The South and the South

It’s college football season, and I reckon’ there ain’t nothing on this earth that makes me miss a fall Saturday in Athens, Georgia more than knowing the Bulldogs are playing ball more than 4000 miles away from anywhere I’ve been in a long while. That and pumpkin spice lattes.

Luckily, Cameroon packs its own version of the Dirty South. The South region of the ‘Roon is known for two things, mostly: it’s got practically nobody living there, and the people that do are downright ornery.

I was warned half a dozen times en route to Ambam, a friend’s post near the Equatorial Guinean/Gabonese border, that I would need to gird my loins for what lay ahead. In an effort to not mince words, the simple instructions of “do not show fear” were tossed out during a pit-stop in the region’s capital between bites of rice and beans.

We kept a running tally during my visit of how many men approached us to ask for my hand in marriage. Bus depots proved to be the most fruitful, skyrocketing my stock exponentially as the count went from nil to seven in a little under ten minutes, including a brief appeal during a phone call from a man who knew my host from the regional capital and had seen us waiting for our bus transfer. We walked away with thirteen outright proposals during my 48 hour stint, nothing to be ashamed of but still a little low for my liking, as anything less than two dozen makes me feel I’m off my game.

Twerking in a market-place is not typically a light bulb moment for people, I assume. And for those it is, certainly not a moment where they think “I finally know what I’m doing with my life”. But there I was, breaking it down in front of literally hundreds of people as a response to market mamis slinging a constant barrage of insults and “la blanche”s my way. Two years of this place has taught me that the quickest way to a Host Country National’s heart is either buying them a drink or making them laugh. Those same two years have taught me nothing, and I mean nothing, makes a Cameroonian laugh harder than a white person attempting to dance. As predicted, the teasing ceased and instead the calls of “my sister” and “marry my son” trailed me out of the vegetable section.

Somewhere between my second beer of the night by candlelight and yelling full-out about racial relations in my broke-ass French I realized that perhaps the South of Cameroon, much like the Southern United States, isn’t so much backwards as it is misunderstood. Sure, I was literally being screamed at by the man across the table from me, but who wasn’t screaming at the table? How else could we be heard above the din of the darkened bar? And how could you hate someone who, after bellowing for half an hour, offers the entire table another round of suds?

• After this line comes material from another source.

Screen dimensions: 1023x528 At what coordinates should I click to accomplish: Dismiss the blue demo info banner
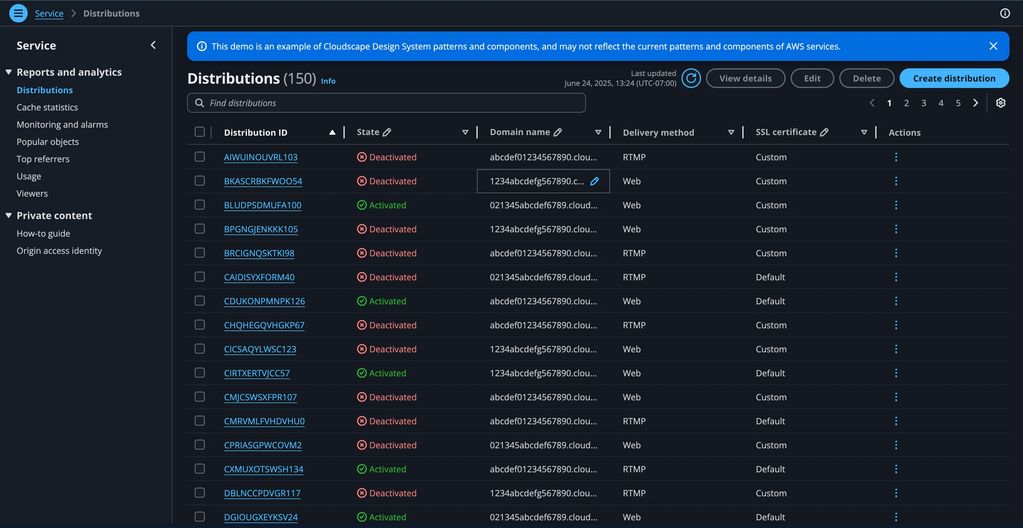point(993,46)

The South and the South would get along well, I suppose. We’d bring the moonshine and they’d bring the palm wine and together we’d sit around a well-built fire as someone’s knuckleheaded uncle made an incoherent point about politics. We’d explain the Dawgs and they the Lions and we’d paint our faces black and silver and red and green and yellow and cheer loudly even when our teams lost. Deer, squirrel and raccoon would pair nicely with snake, forest antelope, and porcupine, though all fall into the category of things I’d rather leave up to others to snack on until they could find a way to smoke ‘em, pull ‘em, and cover ‘em in a vinegar sauce. When it was all done with we’d sit and stargaze and stay up too late. And we’d wash it all down with pumpkin spice lattes.